▸ PAGE TEXT:
National will increase superannuation each year and its tax cuts and plans to bring inflation under control will further benefit seniors, finance spokesperson Nicola Willis says.
Willis and party leader Christopher Luxon have been visiting the Malvina Major retirement village in Khandallah in Wellington for their first campaign stop of the day.
Willis said National intended that super payments would continue to be linked to 66 percent of average after-tax incomes.
Tax cuts would see couples on super get an extra $26 a fortnight. Single people living alone would get an extra $17 a fortnight.
Other National policies affecting seniors:
- Continue free prescriptions for Super Gold Card holders, as well as reduce wait times for surgery, specialist appointments and cancer treatment
- Lift the age for free breast screening from 69 up to 74, saving up to 65 lives a year, and funding extra cancer medicines
- Continue the Winter Energy payment and keep the super age at 65 until 2044
She promised that the retirement home residents, like the rest of New Zealanders over the age of 65, would benefit if her party took over the reins of government after 14 October.
"National knows the best way to increase super payments is to grow the economy. The last National government grew super at twice the rate of inflation. That's what a growing economy and low inflation does.

▸ DATA SECTION:
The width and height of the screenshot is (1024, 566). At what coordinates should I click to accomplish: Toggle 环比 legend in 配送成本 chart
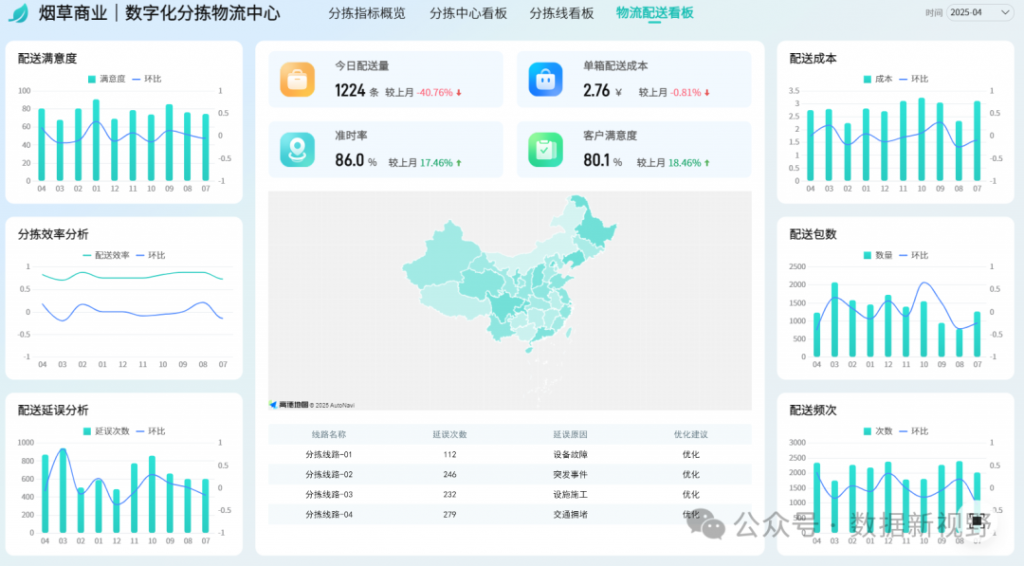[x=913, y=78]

▸ STUDY QUESTIONS:
(A) Answer these from the superannuation article:
(i) Where did Willis and Luxon make their first campaign stop of the day?
(ii) How much extra a fortnight would couples on super get from the tax cuts?
(iii) To what age would National lift free breast screening?
(B) Carry the superannuation article on from its final sentence.
The material has no connection to the superannuation article.

▸ WRITTEN RESPONSES:
(A)
(i) The Malvina Major retirement village in Khandallah, Wellington
(ii) $26
(iii) 74

(B)
"National values the contribution seniors have made to the country and we will make sure they are looked after in their retirement."
She criticised Labour's management of the economy that has resulted in high inflation and a recession.
As part of National's plans to rebuild the economy, it would prioritise removing red tape, improve infrastructure such as roads and keep talent in New Zealand.
"A working economy means better jobs, higher incomes, affordable mortgages, and a lower cost-of-living. It also means New Zealand can afford the quality public services we all rely on."
While Luxon was addressing the residents, he was asked by one if National believed the Treaty of Waitangi still had any relevance.
Luxon said it did because it was the country's founding document. He reiterated National's opposition to co-governance in national public services. "We do not want two systems. We want one system of public services," he told his audience.